PROVIDED RECORDS START

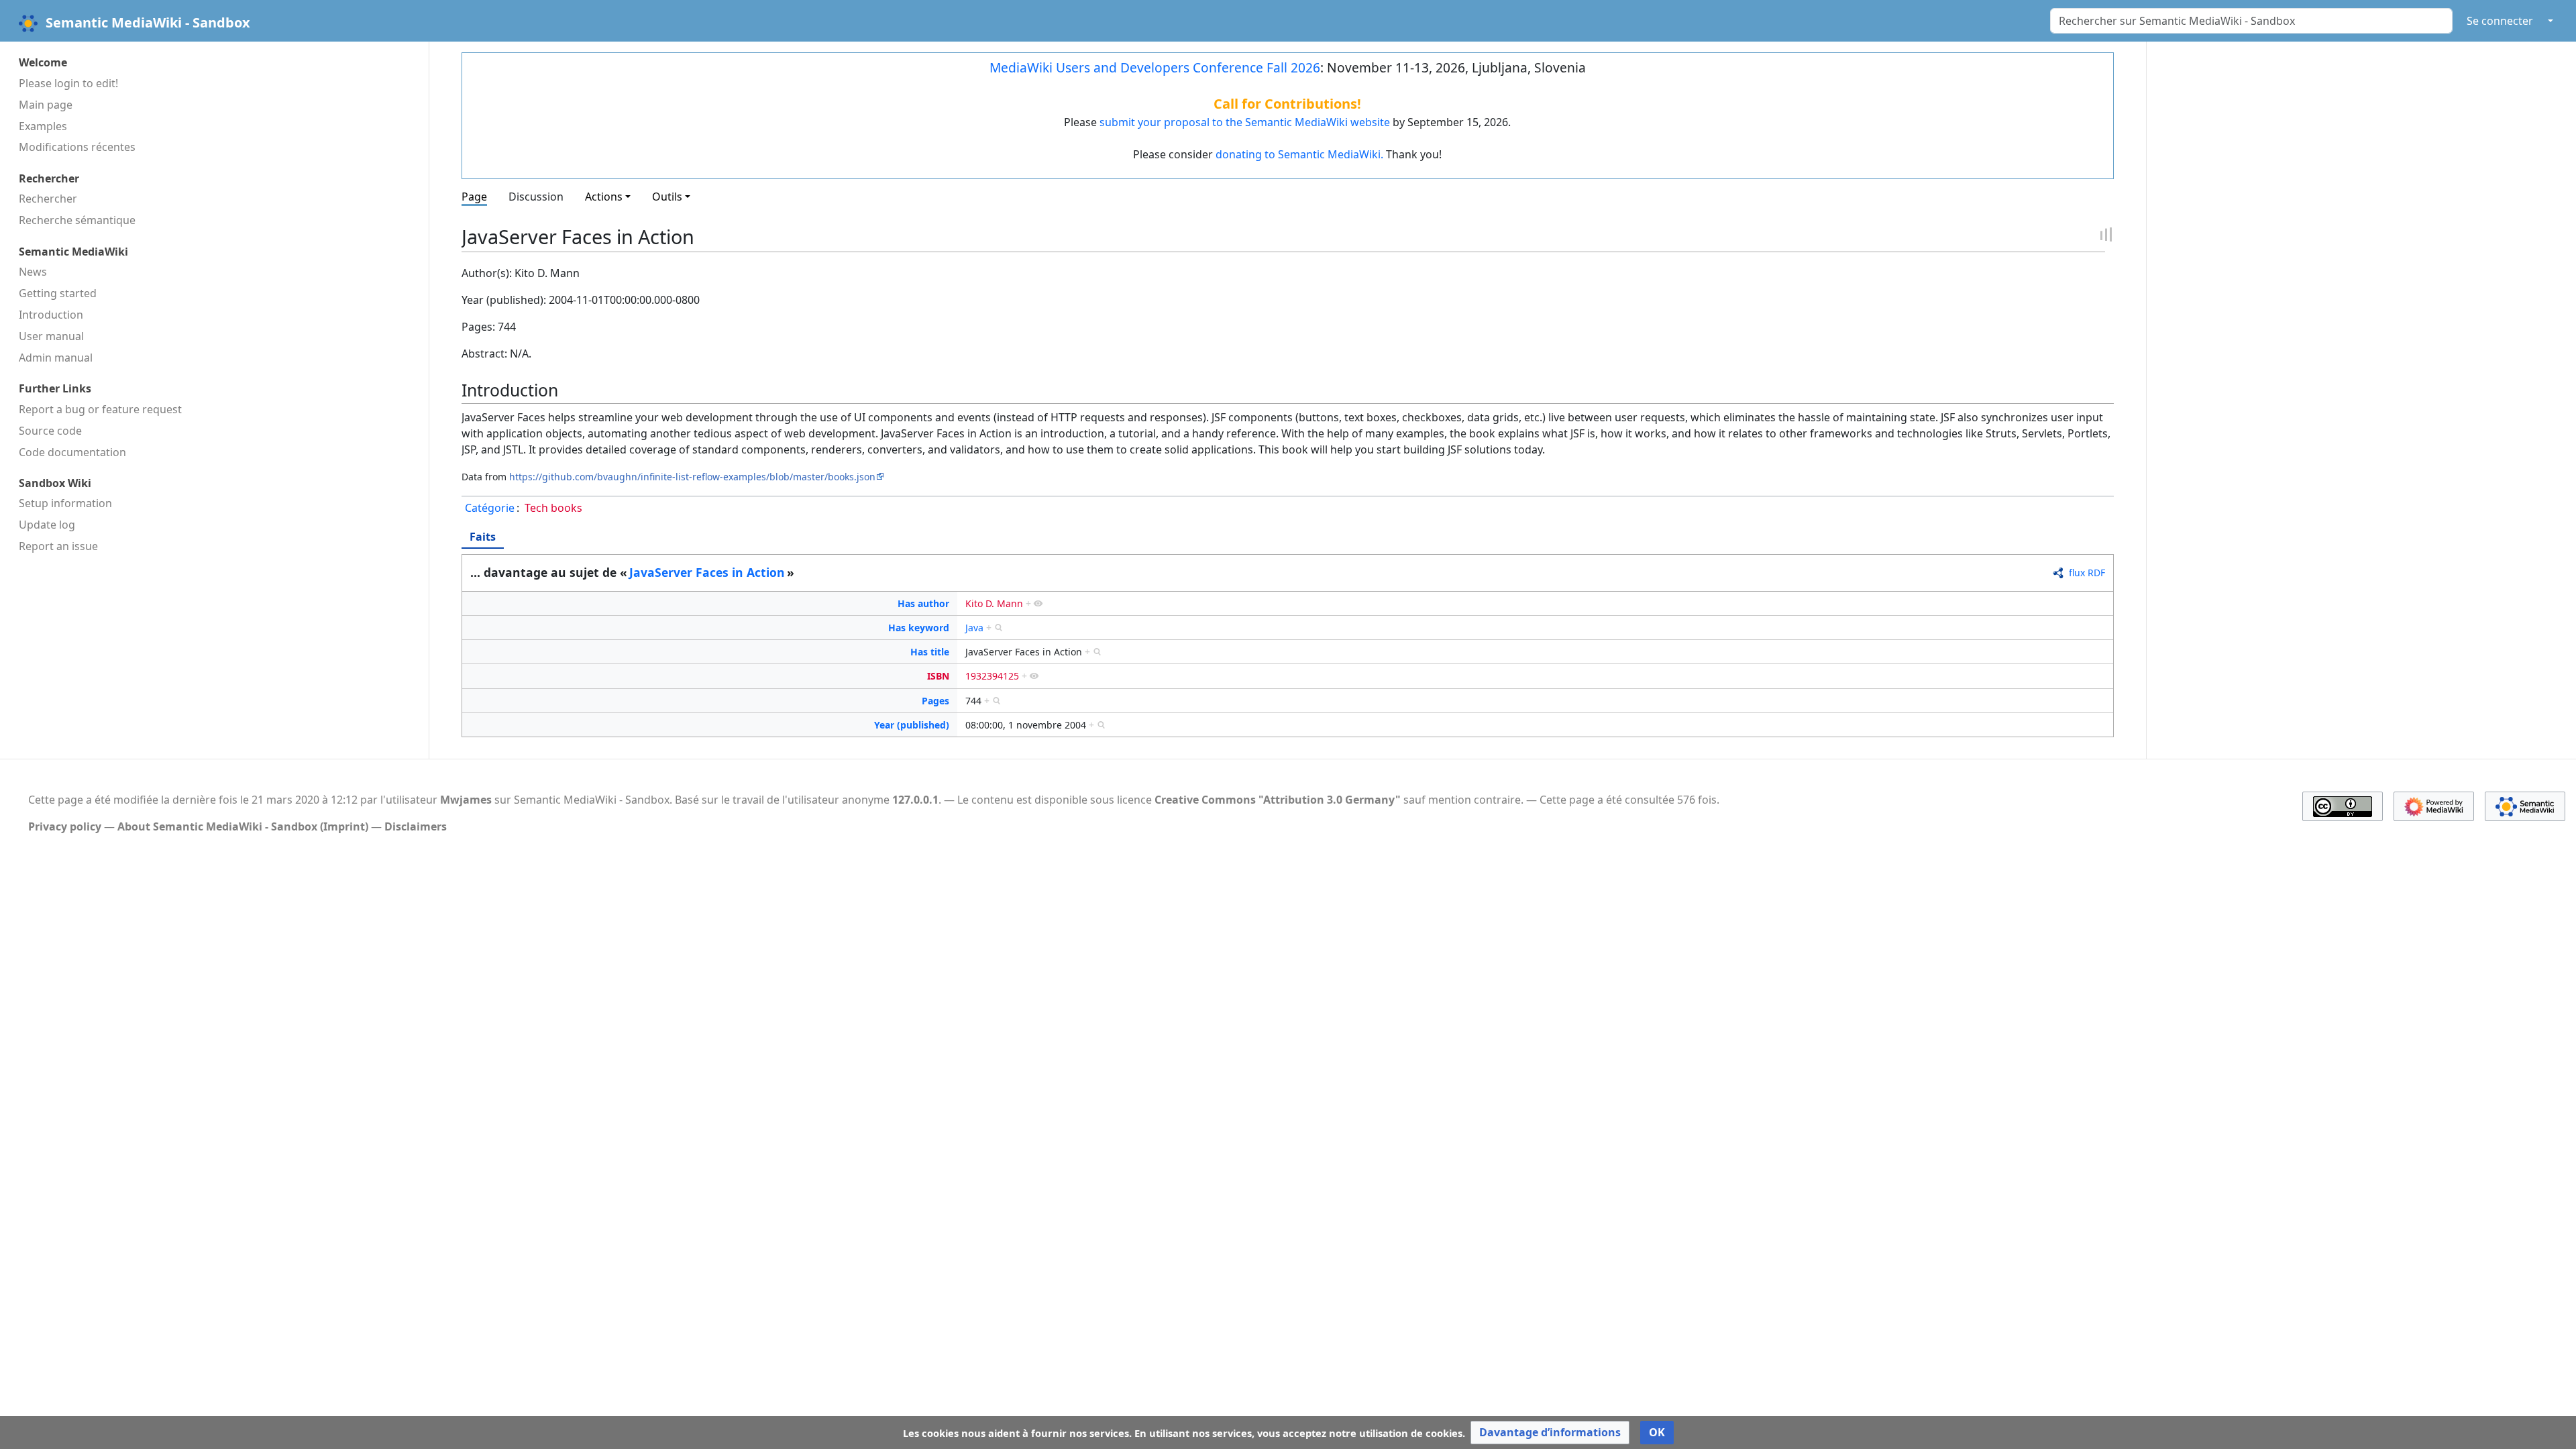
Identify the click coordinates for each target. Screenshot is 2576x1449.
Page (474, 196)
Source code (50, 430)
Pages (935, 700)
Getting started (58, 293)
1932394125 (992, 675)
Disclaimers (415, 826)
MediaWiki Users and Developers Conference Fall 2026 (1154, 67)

PROVIDED RECORDS END
PROVIDED RECORDS START

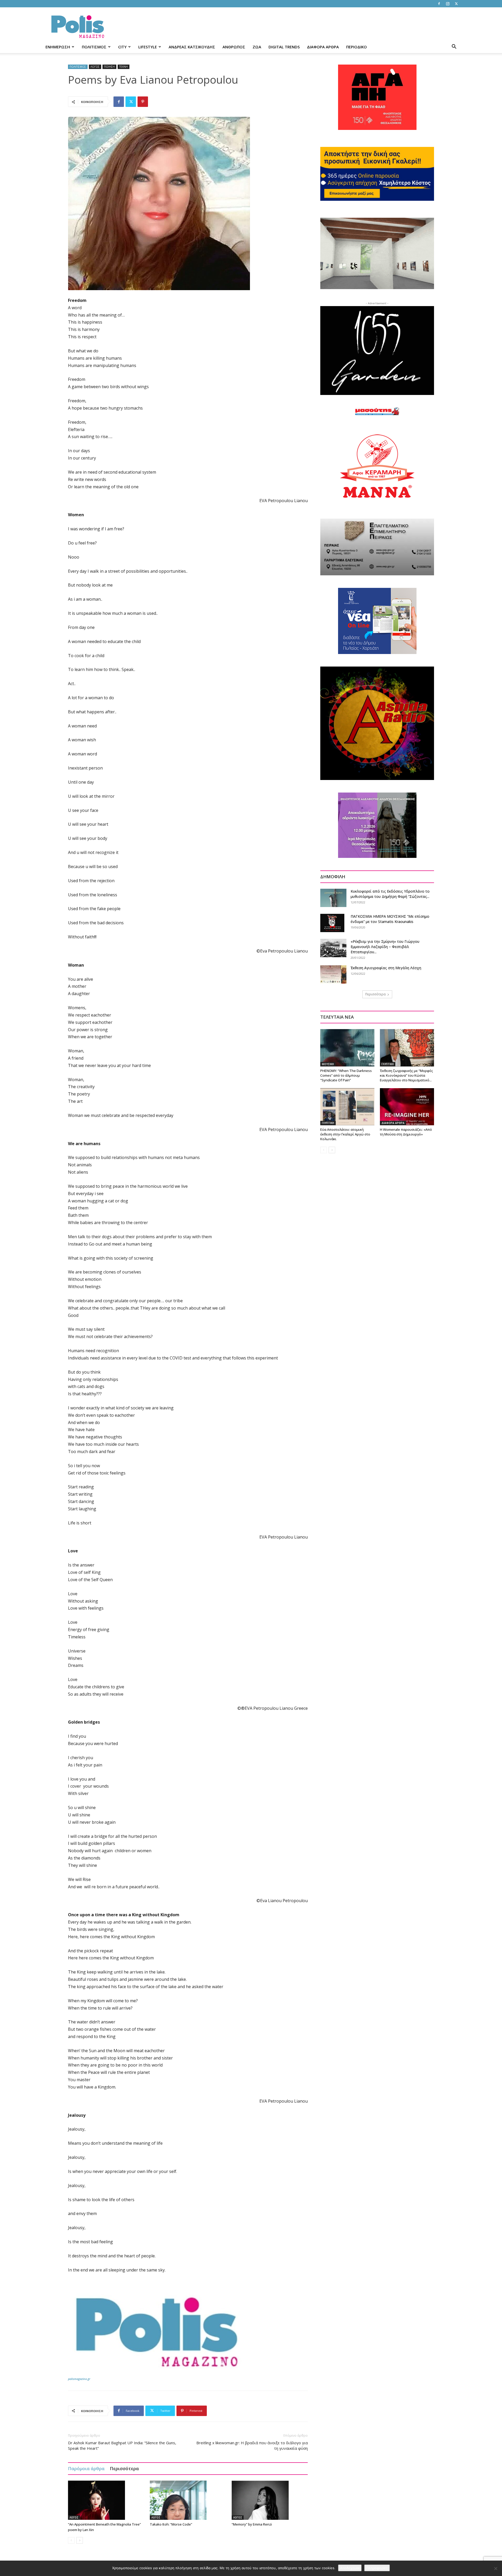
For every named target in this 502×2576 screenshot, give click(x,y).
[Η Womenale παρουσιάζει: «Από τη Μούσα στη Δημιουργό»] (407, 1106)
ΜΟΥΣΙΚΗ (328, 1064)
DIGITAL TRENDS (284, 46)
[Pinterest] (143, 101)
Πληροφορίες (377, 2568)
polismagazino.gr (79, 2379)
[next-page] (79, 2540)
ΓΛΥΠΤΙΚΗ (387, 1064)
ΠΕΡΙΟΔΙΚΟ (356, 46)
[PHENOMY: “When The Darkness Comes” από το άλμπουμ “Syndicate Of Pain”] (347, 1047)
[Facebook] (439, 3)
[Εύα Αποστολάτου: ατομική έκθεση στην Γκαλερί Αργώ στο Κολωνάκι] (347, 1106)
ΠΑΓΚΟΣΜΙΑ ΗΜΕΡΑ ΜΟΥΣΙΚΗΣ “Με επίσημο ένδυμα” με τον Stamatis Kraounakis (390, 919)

PROVIDED RECORDS END

> EXERCISE AIM: I need every line of the data that has the word "click"; please list them.

> RESULT OF THIS EXERCISE:
Identify the click coordinates for each target. Screenshot is 2576x1449.
For every named target in this 502×2576 screenshot, give click(x,y).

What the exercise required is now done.